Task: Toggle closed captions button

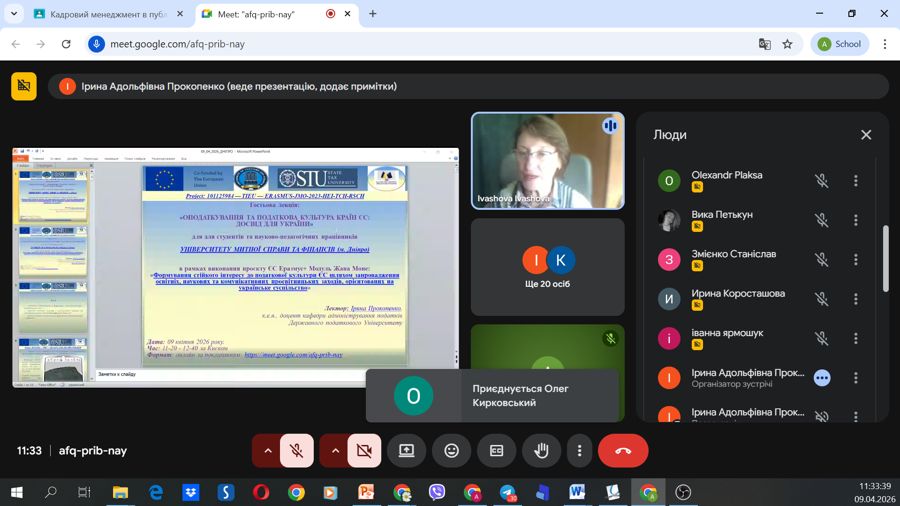Action: 496,451
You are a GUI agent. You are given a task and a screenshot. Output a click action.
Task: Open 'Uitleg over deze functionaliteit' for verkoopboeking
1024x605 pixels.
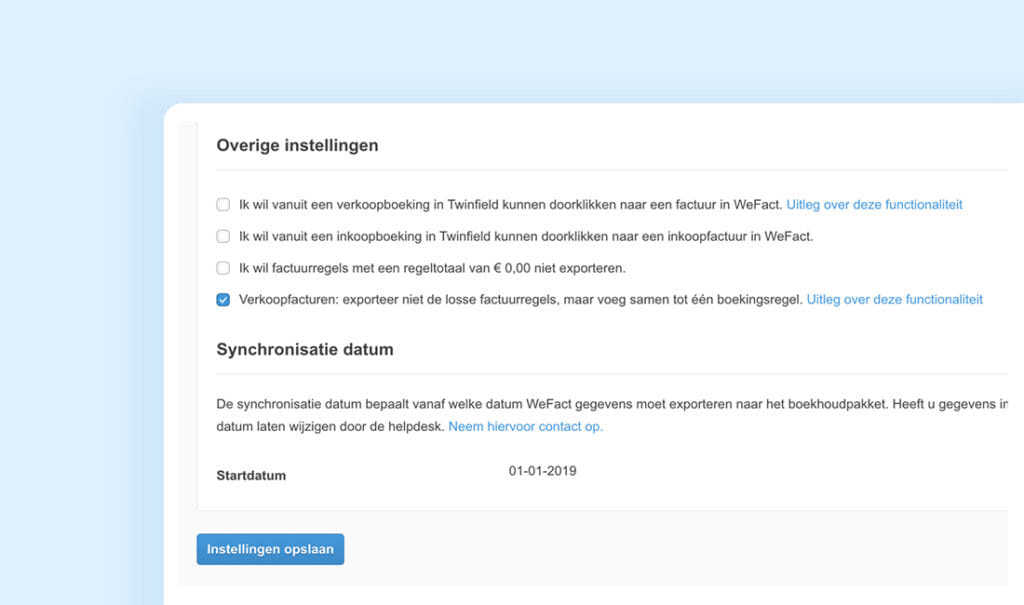(874, 205)
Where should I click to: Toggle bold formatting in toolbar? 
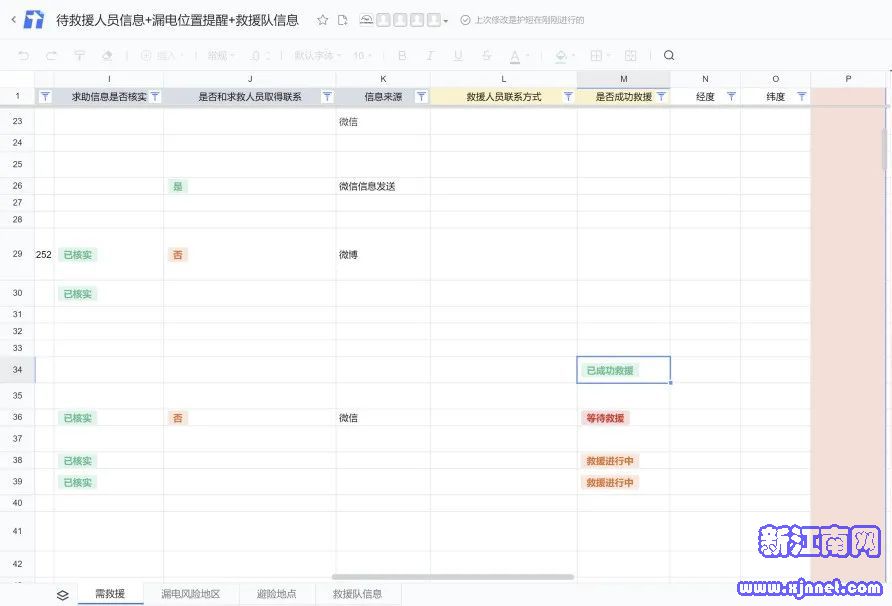pos(402,56)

### TASK DIRECTIONS
Write out every line above again exactly, with the pictures left out.

### ANSWER BOX
Task: Toggle closed captions button

Action: 496,451
You are a GUI agent. You are given a task and a screenshot. Output a click action.
Task: Open 'Uitleg over deze functionaliteit' for verkoopboeking
1024x605 pixels.
(874, 205)
Where should I click to: Toggle bold formatting in toolbar? 
pos(402,56)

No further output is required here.